Greece is in need of more financial help from the EU. While resistance to another bailout is strong, the German government is insisting that its own interests are at stake as well.
There are deep divisions in Greece about austerity plans
German Finance Minister Wolfgang Schäuble called for quick action on new emergency loans to Greece on Friday in an address to the German parliament.
"The situation in Greece and Europe is serious," he said, adding that the danger of Greece defaulting on debt would mean danger for the whole eurozone and global economic development.
Schäuble also called for the participation of private investors in a new rescue package.

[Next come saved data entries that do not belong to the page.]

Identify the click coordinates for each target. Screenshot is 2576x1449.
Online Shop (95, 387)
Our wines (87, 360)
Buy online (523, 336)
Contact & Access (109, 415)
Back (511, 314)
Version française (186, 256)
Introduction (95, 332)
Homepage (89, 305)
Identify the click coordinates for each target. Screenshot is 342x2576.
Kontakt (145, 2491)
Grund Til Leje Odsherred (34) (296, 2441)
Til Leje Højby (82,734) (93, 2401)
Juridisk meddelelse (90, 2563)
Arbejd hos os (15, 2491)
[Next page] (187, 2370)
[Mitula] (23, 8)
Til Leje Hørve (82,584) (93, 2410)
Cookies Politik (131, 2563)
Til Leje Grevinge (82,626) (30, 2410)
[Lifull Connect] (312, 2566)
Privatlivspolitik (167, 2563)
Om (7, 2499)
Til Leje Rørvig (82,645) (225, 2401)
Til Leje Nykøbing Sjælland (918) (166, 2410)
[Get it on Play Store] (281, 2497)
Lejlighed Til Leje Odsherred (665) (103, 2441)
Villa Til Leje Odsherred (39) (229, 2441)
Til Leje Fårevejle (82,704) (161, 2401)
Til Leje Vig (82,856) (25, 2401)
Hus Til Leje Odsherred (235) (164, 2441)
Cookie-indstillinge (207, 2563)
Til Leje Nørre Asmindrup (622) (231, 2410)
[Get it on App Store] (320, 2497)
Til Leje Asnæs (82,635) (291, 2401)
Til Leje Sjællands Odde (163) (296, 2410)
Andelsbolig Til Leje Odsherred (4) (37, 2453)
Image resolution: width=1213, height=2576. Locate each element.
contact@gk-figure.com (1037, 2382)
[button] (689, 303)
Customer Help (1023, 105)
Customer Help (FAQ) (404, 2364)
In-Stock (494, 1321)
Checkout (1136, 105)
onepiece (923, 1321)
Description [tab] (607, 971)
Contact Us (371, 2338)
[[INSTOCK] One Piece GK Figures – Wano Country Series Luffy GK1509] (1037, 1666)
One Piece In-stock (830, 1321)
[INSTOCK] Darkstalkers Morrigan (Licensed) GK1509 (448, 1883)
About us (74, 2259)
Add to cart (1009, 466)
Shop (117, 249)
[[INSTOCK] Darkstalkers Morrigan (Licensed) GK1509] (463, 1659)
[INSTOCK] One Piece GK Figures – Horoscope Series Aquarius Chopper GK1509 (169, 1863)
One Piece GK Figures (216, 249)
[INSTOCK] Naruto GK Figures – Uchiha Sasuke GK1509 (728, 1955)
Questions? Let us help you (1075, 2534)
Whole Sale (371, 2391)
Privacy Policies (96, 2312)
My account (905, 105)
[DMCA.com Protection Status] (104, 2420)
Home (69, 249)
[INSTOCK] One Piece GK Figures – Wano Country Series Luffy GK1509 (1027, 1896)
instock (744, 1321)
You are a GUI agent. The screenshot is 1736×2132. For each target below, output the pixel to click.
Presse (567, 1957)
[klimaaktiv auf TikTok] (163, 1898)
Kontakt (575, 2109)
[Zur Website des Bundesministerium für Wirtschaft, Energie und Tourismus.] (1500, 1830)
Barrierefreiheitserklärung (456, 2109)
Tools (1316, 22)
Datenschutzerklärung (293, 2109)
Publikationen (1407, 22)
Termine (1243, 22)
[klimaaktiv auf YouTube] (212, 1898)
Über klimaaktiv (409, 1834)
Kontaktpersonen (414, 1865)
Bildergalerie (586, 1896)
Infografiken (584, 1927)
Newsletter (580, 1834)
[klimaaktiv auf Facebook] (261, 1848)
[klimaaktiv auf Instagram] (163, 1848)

"If there are doubts about the ability of Greece to pay back its debt and we must win time with a new package, then the involvement of the private sector in the solution of the problem is unavoidable," he said.
Aiming to convince skeptical German lawmakers to approve a new loan program, Schäuble insisted that Greece make far-reaching reforms to its economy, like further privatizations and austerity measures.
Schäuble said the involvement of the private sector was "unavoidable"
Germany's position on private investor participation in Greece's rescue is at odds with that of the European Central Bank, which said Thursday that it opposed any kind of private participation that was not "purely voluntary."
Greece has received a 110-billion-euro ($159 billion) emergency loan package from the European Union and International Monetary Fund, but needs more loans to stay afloat and avoid a default on government bonds.
EU leaders are due to meet in Brussels in two weeks to finalize a new rescue package that could total 120 billion euros.
The Greek cabinet on Thursday approved a new round of austerity measures and privatizations, clearing it for debate in parliament.
Greek Prime Minister George Papandreou on Friday invited opposition parties to put forward proposals for a new austerity plan, claiming that this would improve Athens’ position in talks with the European Union. "I call on the leadership of all parties to cooperate," said Papandreou. "We must show that we are able to overcome party divisions."
Some members of Papandreou's Socialist party are reluctant to support the cuts, saying they have increased social injustice while failing to achieve their goals. Greece has also seen numerous mass demonstrations opposing the government's austerity policies.